# [INFORMATION PROVIDED]
::::::
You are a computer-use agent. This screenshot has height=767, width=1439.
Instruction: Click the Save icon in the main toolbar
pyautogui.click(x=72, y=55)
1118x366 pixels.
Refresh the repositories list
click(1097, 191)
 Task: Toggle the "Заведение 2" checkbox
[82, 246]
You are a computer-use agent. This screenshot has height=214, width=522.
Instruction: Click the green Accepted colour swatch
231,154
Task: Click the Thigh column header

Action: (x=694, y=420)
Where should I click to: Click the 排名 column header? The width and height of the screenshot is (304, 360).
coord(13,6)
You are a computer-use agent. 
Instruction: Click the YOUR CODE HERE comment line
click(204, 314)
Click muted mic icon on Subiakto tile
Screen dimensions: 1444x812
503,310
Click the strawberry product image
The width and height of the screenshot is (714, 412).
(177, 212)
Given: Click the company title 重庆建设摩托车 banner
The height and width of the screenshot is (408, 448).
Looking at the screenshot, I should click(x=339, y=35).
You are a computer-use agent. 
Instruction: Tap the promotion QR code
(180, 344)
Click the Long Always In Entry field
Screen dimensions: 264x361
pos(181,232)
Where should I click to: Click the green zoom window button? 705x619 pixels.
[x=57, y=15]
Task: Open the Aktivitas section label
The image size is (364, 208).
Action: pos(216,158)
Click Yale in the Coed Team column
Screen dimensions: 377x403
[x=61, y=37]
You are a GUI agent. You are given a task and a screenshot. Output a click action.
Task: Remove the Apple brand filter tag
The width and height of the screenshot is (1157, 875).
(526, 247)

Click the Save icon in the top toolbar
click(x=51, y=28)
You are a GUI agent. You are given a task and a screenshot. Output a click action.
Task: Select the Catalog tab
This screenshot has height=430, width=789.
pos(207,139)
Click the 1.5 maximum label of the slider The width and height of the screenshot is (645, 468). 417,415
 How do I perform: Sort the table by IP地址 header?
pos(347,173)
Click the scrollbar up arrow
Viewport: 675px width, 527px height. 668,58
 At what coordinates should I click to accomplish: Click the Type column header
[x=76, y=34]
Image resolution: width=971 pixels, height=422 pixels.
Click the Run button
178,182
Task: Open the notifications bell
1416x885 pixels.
::::::
# [TASK TO COMPLETE]
State the count of lines in the data holding the word "label", adding nothing to it.

# [EXERCISE OUTPUT]
2